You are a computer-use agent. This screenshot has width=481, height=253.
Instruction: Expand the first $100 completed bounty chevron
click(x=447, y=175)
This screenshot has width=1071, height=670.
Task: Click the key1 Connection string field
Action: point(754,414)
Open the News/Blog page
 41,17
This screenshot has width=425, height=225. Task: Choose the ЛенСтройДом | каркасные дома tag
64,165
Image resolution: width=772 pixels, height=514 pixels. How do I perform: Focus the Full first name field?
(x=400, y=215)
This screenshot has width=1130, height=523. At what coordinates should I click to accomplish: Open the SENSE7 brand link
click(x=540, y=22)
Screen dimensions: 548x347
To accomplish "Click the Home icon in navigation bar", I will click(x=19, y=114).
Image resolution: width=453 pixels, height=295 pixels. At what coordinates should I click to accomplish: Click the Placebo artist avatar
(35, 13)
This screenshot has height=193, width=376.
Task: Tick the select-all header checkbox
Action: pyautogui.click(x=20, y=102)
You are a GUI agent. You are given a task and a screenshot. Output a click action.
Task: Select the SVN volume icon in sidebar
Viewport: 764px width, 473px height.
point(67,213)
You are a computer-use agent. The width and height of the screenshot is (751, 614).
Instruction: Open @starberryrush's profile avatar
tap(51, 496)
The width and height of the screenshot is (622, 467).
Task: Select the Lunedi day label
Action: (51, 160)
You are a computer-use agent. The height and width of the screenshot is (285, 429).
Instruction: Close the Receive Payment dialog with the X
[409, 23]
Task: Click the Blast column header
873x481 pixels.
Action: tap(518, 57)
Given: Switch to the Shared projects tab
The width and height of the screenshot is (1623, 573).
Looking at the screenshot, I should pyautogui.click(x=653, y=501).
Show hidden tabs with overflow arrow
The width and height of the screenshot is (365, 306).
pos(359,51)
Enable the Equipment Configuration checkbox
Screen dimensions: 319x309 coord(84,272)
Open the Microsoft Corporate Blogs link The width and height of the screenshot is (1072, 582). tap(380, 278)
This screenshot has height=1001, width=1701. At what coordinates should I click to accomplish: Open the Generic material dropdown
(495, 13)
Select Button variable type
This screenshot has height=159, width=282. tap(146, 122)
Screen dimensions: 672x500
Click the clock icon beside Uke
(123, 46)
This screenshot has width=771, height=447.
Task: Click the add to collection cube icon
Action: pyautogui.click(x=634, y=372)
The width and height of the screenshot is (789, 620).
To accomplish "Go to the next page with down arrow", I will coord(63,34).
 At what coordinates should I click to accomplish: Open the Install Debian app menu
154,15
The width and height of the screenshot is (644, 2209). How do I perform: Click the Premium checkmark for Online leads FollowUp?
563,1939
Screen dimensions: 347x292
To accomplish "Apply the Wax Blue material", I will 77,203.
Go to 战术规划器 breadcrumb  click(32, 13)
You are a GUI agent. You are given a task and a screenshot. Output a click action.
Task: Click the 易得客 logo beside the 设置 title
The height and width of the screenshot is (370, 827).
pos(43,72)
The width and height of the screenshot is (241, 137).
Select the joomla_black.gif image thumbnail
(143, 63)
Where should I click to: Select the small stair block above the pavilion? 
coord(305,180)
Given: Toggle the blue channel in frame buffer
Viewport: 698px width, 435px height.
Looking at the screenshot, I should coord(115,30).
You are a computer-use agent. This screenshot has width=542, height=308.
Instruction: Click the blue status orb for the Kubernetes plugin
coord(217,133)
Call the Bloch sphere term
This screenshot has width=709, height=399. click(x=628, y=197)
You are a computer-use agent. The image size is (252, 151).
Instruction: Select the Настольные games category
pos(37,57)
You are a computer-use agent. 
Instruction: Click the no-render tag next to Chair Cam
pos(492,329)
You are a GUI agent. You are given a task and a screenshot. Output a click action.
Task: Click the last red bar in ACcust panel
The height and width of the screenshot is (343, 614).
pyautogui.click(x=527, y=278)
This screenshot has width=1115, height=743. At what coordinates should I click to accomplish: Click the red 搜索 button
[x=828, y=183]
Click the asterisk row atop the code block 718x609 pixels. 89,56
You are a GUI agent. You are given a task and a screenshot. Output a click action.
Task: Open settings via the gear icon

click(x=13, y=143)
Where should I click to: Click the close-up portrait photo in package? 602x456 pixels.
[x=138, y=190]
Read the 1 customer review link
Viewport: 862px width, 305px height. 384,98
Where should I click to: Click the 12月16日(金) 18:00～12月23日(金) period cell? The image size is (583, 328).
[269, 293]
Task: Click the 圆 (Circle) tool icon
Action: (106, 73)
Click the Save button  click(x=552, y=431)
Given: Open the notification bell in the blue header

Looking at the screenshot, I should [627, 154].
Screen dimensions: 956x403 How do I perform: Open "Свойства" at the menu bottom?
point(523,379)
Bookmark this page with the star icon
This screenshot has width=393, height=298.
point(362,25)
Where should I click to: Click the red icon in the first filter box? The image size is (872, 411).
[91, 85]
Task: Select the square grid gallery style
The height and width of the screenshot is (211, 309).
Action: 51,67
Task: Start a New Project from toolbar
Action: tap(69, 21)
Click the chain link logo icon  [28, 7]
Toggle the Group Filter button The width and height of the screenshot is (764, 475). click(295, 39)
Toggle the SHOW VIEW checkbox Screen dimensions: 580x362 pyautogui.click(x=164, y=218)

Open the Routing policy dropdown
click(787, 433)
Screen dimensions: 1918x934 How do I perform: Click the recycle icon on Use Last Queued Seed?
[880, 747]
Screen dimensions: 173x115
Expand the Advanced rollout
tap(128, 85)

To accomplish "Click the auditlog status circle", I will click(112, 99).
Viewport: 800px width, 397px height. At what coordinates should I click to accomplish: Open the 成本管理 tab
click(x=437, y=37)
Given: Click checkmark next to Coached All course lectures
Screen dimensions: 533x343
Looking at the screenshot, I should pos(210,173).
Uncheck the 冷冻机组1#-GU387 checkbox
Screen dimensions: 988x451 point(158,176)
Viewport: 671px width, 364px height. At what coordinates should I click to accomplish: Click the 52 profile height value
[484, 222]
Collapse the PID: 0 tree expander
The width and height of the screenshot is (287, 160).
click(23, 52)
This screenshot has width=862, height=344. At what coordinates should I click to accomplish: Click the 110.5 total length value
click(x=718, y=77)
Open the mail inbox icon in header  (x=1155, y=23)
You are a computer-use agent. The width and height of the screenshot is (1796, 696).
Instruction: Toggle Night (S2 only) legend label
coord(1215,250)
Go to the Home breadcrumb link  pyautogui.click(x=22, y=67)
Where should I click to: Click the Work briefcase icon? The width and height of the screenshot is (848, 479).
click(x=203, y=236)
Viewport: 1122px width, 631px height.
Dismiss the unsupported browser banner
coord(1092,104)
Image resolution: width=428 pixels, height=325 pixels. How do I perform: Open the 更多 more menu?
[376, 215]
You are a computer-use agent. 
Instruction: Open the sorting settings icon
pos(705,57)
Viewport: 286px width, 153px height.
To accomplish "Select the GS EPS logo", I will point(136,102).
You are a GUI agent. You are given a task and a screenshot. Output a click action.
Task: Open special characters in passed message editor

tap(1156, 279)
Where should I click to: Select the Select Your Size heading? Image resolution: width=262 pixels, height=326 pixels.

ASSIGNMENT: Return all of the data above verbatim.

TASK RESULT:
You are a computer-use agent. This screenshot has width=481, height=253.
Instruction: Expand the first $100 completed bounty chevron
click(x=447, y=175)
This screenshot has width=1071, height=670.
Task: Click the key1 Connection string field
Action: point(754,414)
Open the News/Blog page
 41,17
This screenshot has width=425, height=225. Task: Choose the ЛенСтройДом | каркасные дома tag
64,165
Image resolution: width=772 pixels, height=514 pixels. How do I perform: Focus the Full first name field?
(x=400, y=215)
This screenshot has width=1130, height=523. At what coordinates should I click to accomplish: Open the SENSE7 brand link
click(x=540, y=22)
Screen dimensions: 548x347
To accomplish "Click the Home icon in navigation bar", I will click(x=19, y=114).
Image resolution: width=453 pixels, height=295 pixels. At what coordinates should I click to accomplish: Click the Placebo artist avatar
(35, 13)
This screenshot has height=193, width=376.
Task: Tick the select-all header checkbox
Action: pyautogui.click(x=20, y=102)
You are a GUI agent. You are given a task and a screenshot. Output a click action.
Task: Select the SVN volume icon in sidebar
Viewport: 764px width, 473px height.
point(67,213)
You are a computer-use agent. The width and height of the screenshot is (751, 614).
Instruction: Open @starberryrush's profile avatar
tap(51, 496)
The width and height of the screenshot is (622, 467).
Task: Select the Lunedi day label
Action: (51, 160)
You are a computer-use agent. The height and width of the screenshot is (285, 429).
Instruction: Close the Receive Payment dialog with the X
[409, 23]
Task: Click the Blast column header
873x481 pixels.
Action: tap(518, 57)
Given: Switch to the Shared projects tab
The width and height of the screenshot is (1623, 573).
Looking at the screenshot, I should pyautogui.click(x=653, y=501).
Show hidden tabs with overflow arrow
The width and height of the screenshot is (365, 306).
pos(359,51)
Enable the Equipment Configuration checkbox
Screen dimensions: 319x309 coord(84,272)
Open the Microsoft Corporate Blogs link The width and height of the screenshot is (1072, 582). tap(380, 278)
This screenshot has height=1001, width=1701. At what coordinates should I click to accomplish: Open the Generic material dropdown
(495, 13)
Select Button variable type
This screenshot has height=159, width=282. tap(146, 122)
Screen dimensions: 672x500
Click the clock icon beside Uke
(123, 46)
This screenshot has width=771, height=447.
Task: Click the add to collection cube icon
Action: pyautogui.click(x=634, y=372)
The width and height of the screenshot is (789, 620).
To accomplish "Go to the next page with down arrow", I will coord(63,34).
 At what coordinates should I click to accomplish: Open the Install Debian app menu
154,15
The width and height of the screenshot is (644, 2209). How do I perform: Click the Premium checkmark for Online leads FollowUp?
563,1939
Screen dimensions: 347x292
To accomplish "Apply the Wax Blue material", I will 77,203.
Go to 战术规划器 breadcrumb  click(32, 13)
You are a GUI agent. You are given a task and a screenshot. Output a click action.
Task: Click the 易得客 logo beside the 设置 title
The height and width of the screenshot is (370, 827).
pos(43,72)
The width and height of the screenshot is (241, 137).
Select the joomla_black.gif image thumbnail
(143, 63)
Where should I click to: Select the small stair block above the pavilion? 
coord(305,180)
Given: Toggle the blue channel in frame buffer
Viewport: 698px width, 435px height.
Looking at the screenshot, I should coord(115,30).
You are a computer-use agent. This screenshot has width=542, height=308.
Instruction: Click the blue status orb for the Kubernetes plugin
coord(217,133)
Call the Bloch sphere term
This screenshot has width=709, height=399. click(x=628, y=197)
You are a computer-use agent. The image size is (252, 151).
Instruction: Select the Настольные games category
pos(37,57)
You are a computer-use agent. 
Instruction: Click the no-render tag next to Chair Cam
pos(492,329)
You are a GUI agent. You are given a task and a screenshot. Output a click action.
Task: Click the last red bar in ACcust panel
The height and width of the screenshot is (343, 614).
pyautogui.click(x=527, y=278)
This screenshot has width=1115, height=743. At what coordinates should I click to accomplish: Click the red 搜索 button
[x=828, y=183]
Click the asterisk row atop the code block 718x609 pixels. 89,56
You are a GUI agent. You are given a task and a screenshot. Output a click action.
Task: Open settings via the gear icon

click(x=13, y=143)
Where should I click to: Click the close-up portrait photo in package? 602x456 pixels.
[x=138, y=190]
Read the 1 customer review link
Viewport: 862px width, 305px height. 384,98
Where should I click to: Click the 12月16日(金) 18:00～12月23日(金) period cell? The image size is (583, 328).
[269, 293]
Task: Click the 圆 (Circle) tool icon
Action: (106, 73)
Click the Save button  click(x=552, y=431)
Given: Open the notification bell in the blue header

Looking at the screenshot, I should [627, 154].
Screen dimensions: 956x403 How do I perform: Open "Свойства" at the menu bottom?
point(523,379)
Bookmark this page with the star icon
This screenshot has width=393, height=298.
point(362,25)
Where should I click to: Click the red icon in the first filter box? The image size is (872, 411).
[91, 85]
Task: Select the square grid gallery style
The height and width of the screenshot is (211, 309).
Action: 51,67
Task: Start a New Project from toolbar
Action: tap(69, 21)
Click the chain link logo icon  [28, 7]
Toggle the Group Filter button The width and height of the screenshot is (764, 475). click(295, 39)
Toggle the SHOW VIEW checkbox Screen dimensions: 580x362 pyautogui.click(x=164, y=218)

Open the Routing policy dropdown
click(787, 433)
Screen dimensions: 1918x934 How do I perform: Click the recycle icon on Use Last Queued Seed?
[880, 747]
Screen dimensions: 173x115
Expand the Advanced rollout
tap(128, 85)

To accomplish "Click the auditlog status circle", I will click(112, 99).
Viewport: 800px width, 397px height. At what coordinates should I click to accomplish: Open the 成本管理 tab
click(x=437, y=37)
Given: Click checkmark next to Coached All course lectures
Screen dimensions: 533x343
Looking at the screenshot, I should pos(210,173).
Uncheck the 冷冻机组1#-GU387 checkbox
Screen dimensions: 988x451 point(158,176)
Viewport: 671px width, 364px height. At what coordinates should I click to accomplish: Click the 52 profile height value
[484, 222]
Collapse the PID: 0 tree expander
The width and height of the screenshot is (287, 160).
click(23, 52)
This screenshot has width=862, height=344. At what coordinates should I click to accomplish: Click the 110.5 total length value
click(x=718, y=77)
Open the mail inbox icon in header  (x=1155, y=23)
You are a computer-use agent. The width and height of the screenshot is (1796, 696).
Instruction: Toggle Night (S2 only) legend label
coord(1215,250)
Go to the Home breadcrumb link  pyautogui.click(x=22, y=67)
Where should I click to: Click the Work briefcase icon? The width and height of the screenshot is (848, 479).
click(x=203, y=236)
Viewport: 1122px width, 631px height.
Dismiss the unsupported browser banner
coord(1092,104)
Image resolution: width=428 pixels, height=325 pixels. How do I perform: Open the 更多 more menu?
[376, 215]
You are a computer-use agent. 
Instruction: Open the sorting settings icon
pos(705,57)
Viewport: 286px width, 153px height.
To accomplish "Select the GS EPS logo", I will point(136,102).
You are a GUI agent. You are given a task and a screenshot. Output a click action.
Task: Open special characters in passed message editor

tap(1156, 279)
Where should I click to: Select the Select Your Size heading? Image resolution: width=262 pixels, height=326 pixels.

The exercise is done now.